Montelepre, Volta la Carta e “I passi dell’antimafia”
La storia dell’agente di polizia, Nino Agostino, ucciso il 5 agosto del 1989 a Villagrazia di Carini, insieme alla moglie Ida Castellucci, incinta di cinque mesi di una bambina e, quella di Rita Atria, testimone di giustizia ripudiata dalla propria famiglia mafiosa, che si uccise una settimana dopo la strage di Via D’Amelio perché proprio per la fiducia che riponeva nel magistrato Paolo Borsellino si era decisa a collaborare con gli inquirenti.
Sono le testimonianze portate oggi a Montelepre, nella Chiesa di Santa Rosalia, dai coniugi Vincenzo Agostino e Augusta Schiera e da Nadia Furnari, vicepresidente dell’associazione Rita Atria, nell’ambito della manifestazione “I passi dell’Antimafia” organizzata dall’associazione Volta La Carta, in collaborazione dell’Istituto Comprensivo Alessandro Manzoni, nel giorno della commemorazione della strage di Capaci.
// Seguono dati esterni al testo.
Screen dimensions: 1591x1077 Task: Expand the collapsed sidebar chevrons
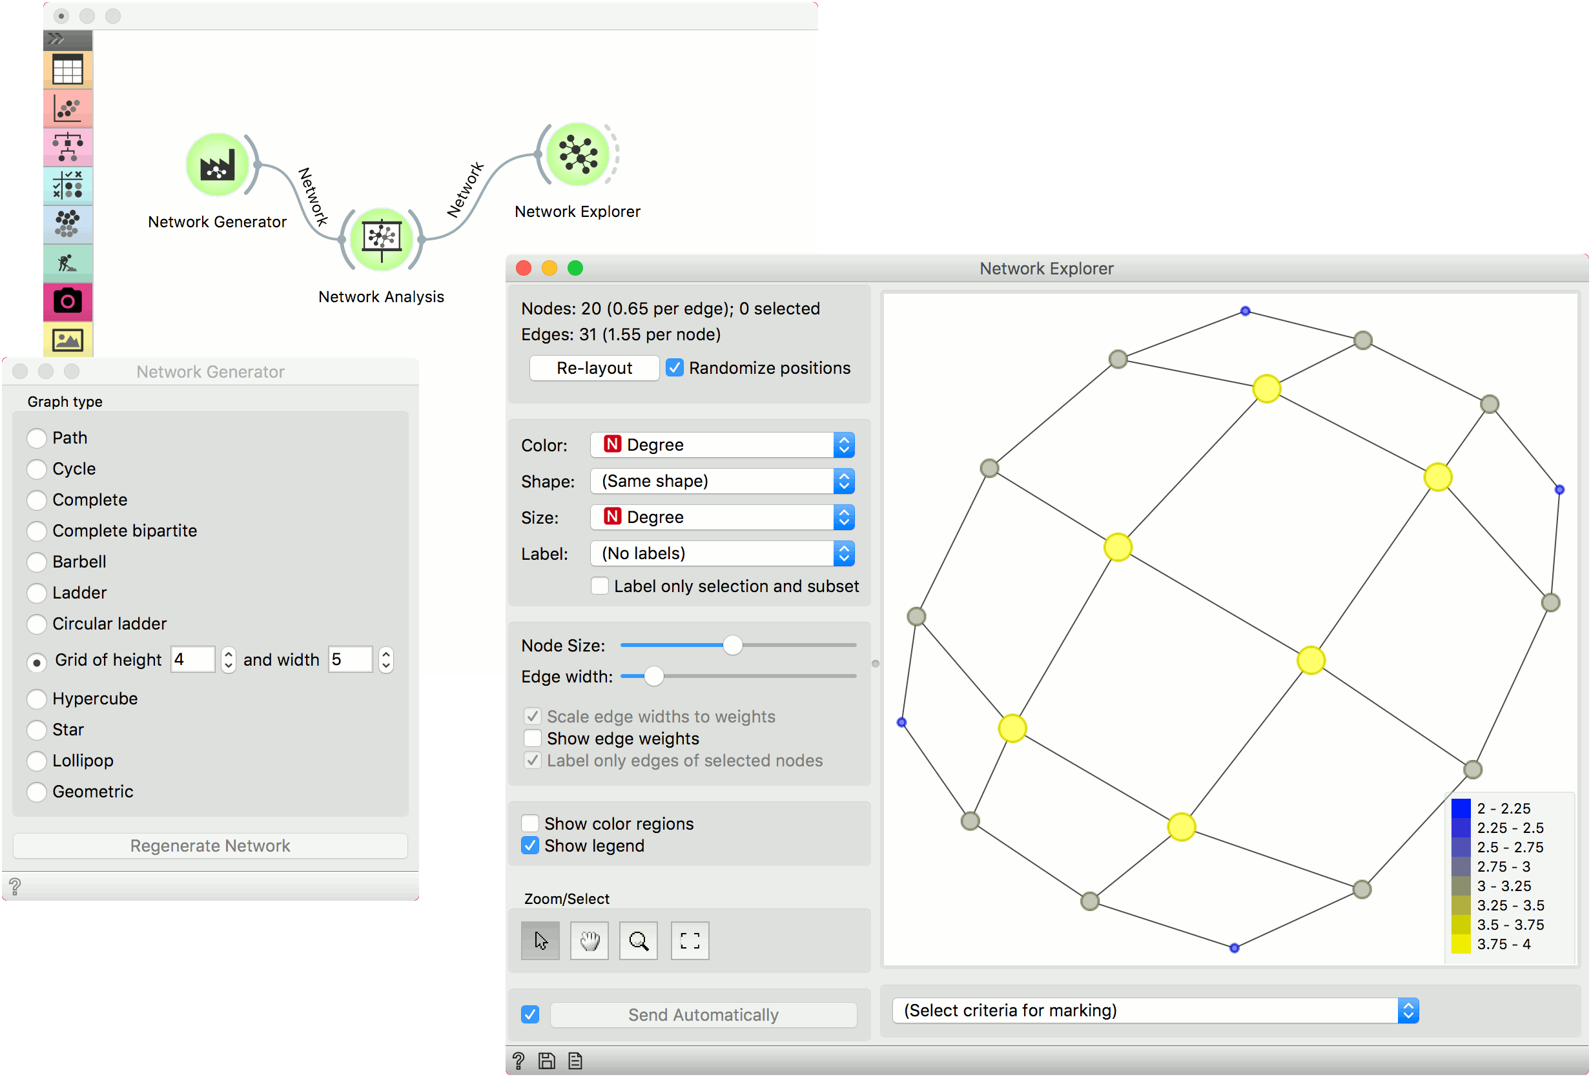56,38
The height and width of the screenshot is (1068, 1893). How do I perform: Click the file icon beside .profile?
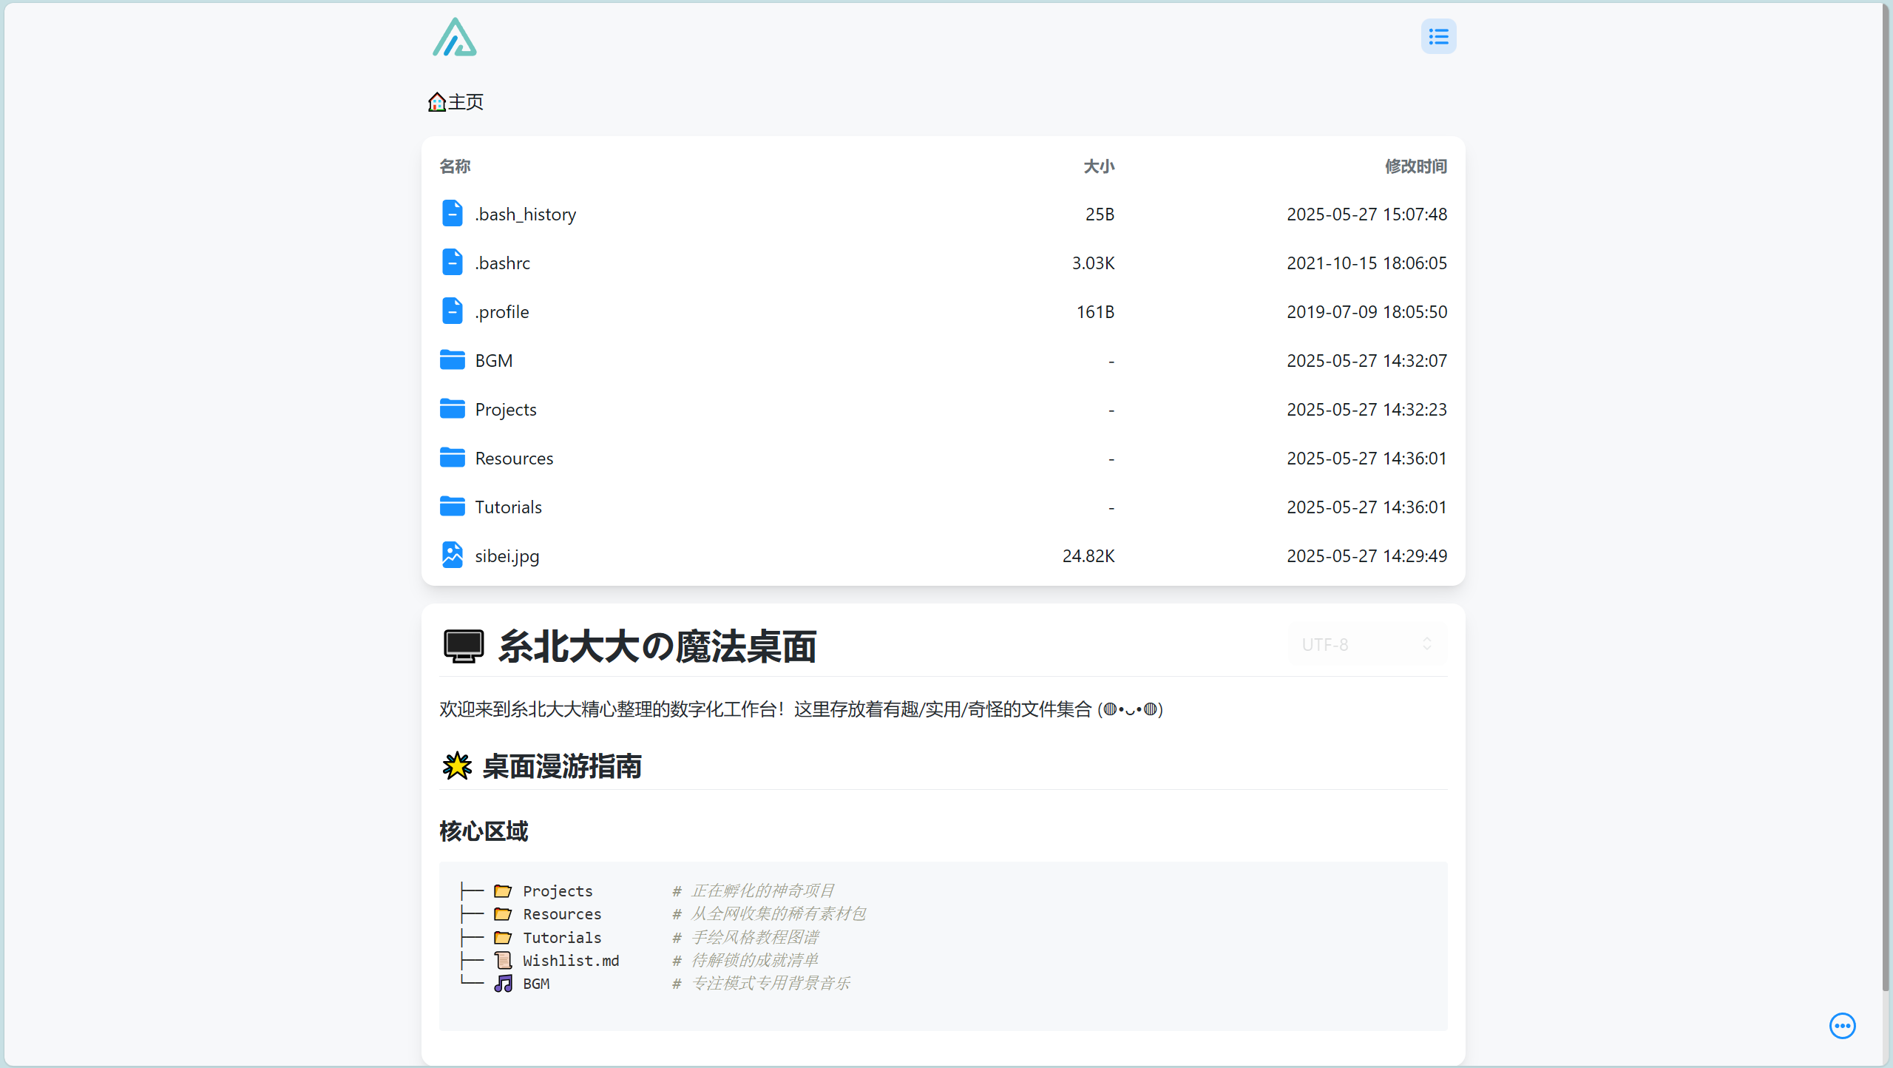[x=452, y=311]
Vincenzo Agostino, con la barba bianca che non taglia più da quel giorno, è emozionato nel racconto di quegli attimi e di quel delitto ancora impunito. Sono trascorsi 27 anni dal 5 agosto 1989. Mentre è del 26 febbraio scorso il confronto all’americana in cui ha riconosciuto Giovanni Aiello, l’ex poliziotto ed ex agente dei Servizi segreti, chiamato “faccia da mostro”, per una cicatrice sul viso, che, qualche giorno prima del delitto, aveva suonato alla sua porta cercando il figlio Antonino.
Della vittima indiretta della mafia, Rita Atria, collaboratrice di giustizia, morta suicida il 26 luglio 1992, una settimana dopo la strage di via D’Amelio, parla Nadia Furnari, vicepresidente dell’associazione dedicata alla ragazza che, confidando nella giustizia, osò ribellarsi alla propria famiglia mafiosa che la ripudiò.